Le note del pianoforte che risuonavano nel palazzo provenivano da una delle stanze agli ultimi piani.
Quella melodia era così affascinante che Lysandre ebbe la voglia, per la prima volta in dodici anni, di salire le innumerevoli rampe di scale che portavano alle vette più alte della sua dimora.
Ogni gradino, un sussulto al cuore. Non aveva mai sentito una musica tanto bella. Raffinata sì, ma potente. Il musicista di corte non poteva competere in alcun modo con chi stava dando vita a quel connubio di suoni tanto… vigoroso.
La corsa su per le scale di pietra, il fiatone per cercare di arrivare prima che l’esibizione finisse, l’aspettativa che aumentava come l’acqua di un fiume in piena.
Percorse quel lungo e buio corridoio col cuore in gola, in altre circostante avrebbe avuto paura di trovarsi lì, ma la curiosità era più forte di tutto il resto.
Finalmente si trovò di fronte la porta che racchiudeva quella straordinaria magia.
Esitò appena un momento, poi abbassò piano la maniglia d’ottone, sperando con tutto il cuore che il misterioso pianista non interrompesse la sua musica…
Ciò che gli si presentò dinanzi agli occhi lo fece rimanere senza fiato.
Una bambina dai capelli dorati sedeva al grande pianoforte sotto la vetrata da cui penetravano i raggi del sole, talmente accecanti da velare ogni figura dentro la stanza.
D’istinto Lysandre si portò una mano sugli occhi, cercando di attenuare quella luce tanto forte. Pian piano, la sagoma della bambina si delineò sotto al suo sguardo concentrato.

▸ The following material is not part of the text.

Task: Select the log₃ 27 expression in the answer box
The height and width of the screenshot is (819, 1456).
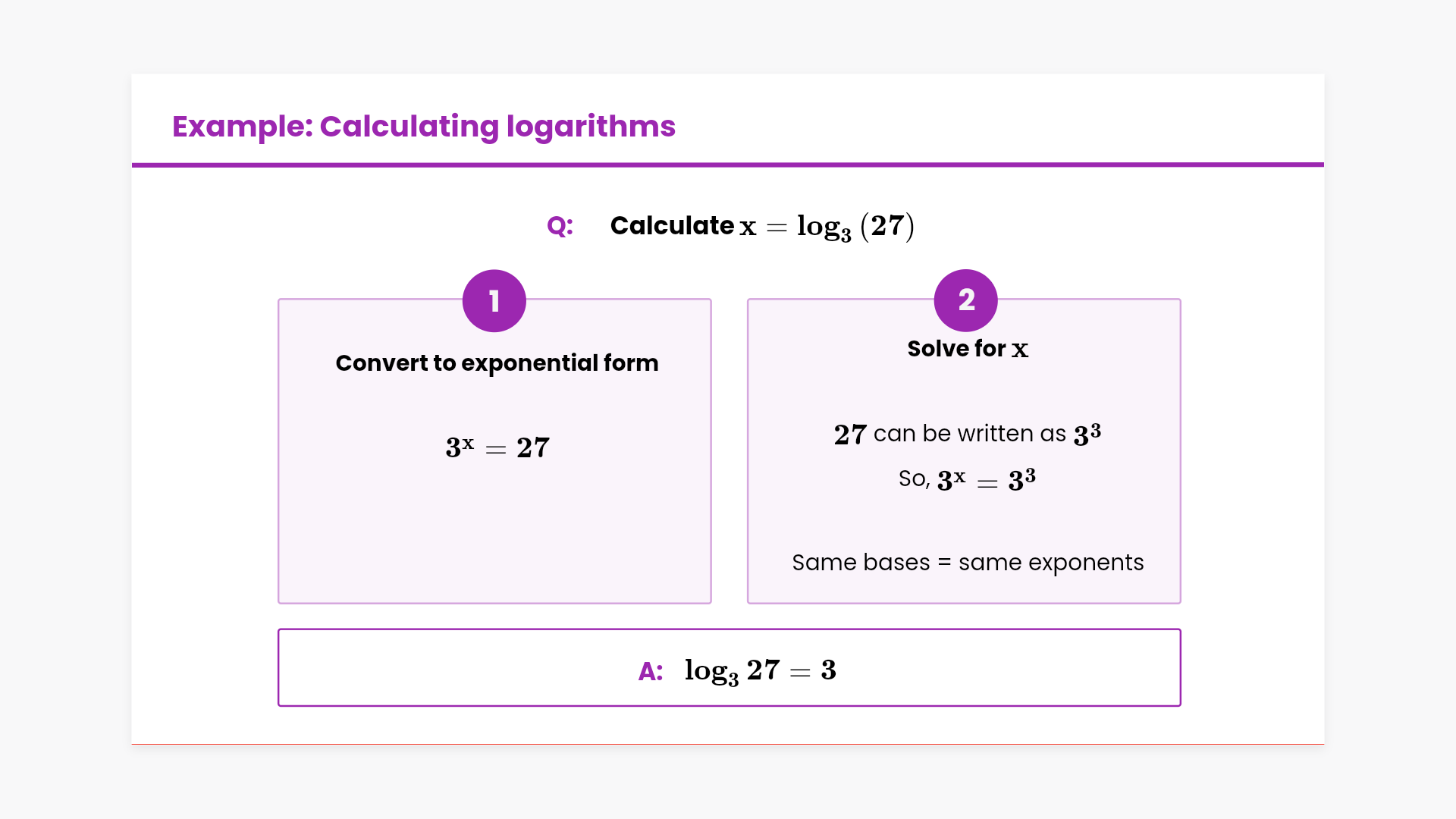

Gli occhi chiusi per respingere il sole, o chissà, per assorbire totalmente la melodia a cui stava dando vita, un vestito argentato che catturava ogni singolo raggio di luce e creava impossibili giochi di colore ad ogni suo dolce movimento, le braccia esili e diafane e le mani minuscole, così piccole che sembravano quasi ridicole su quella distesa di tasti bianchi e neri.
Una bambola di porcellana che aveva catturato ogni singola fibra del corpo di Lysandre.
Paralizzato, era questo lo stato in cui si trovava.
La bambina continuò a suonare e quando finì, le ultime note vibrarono nell’aria alcuni istanti prima di sparire completamente, lasciando un senso di eternità in quella stanza miracolosa.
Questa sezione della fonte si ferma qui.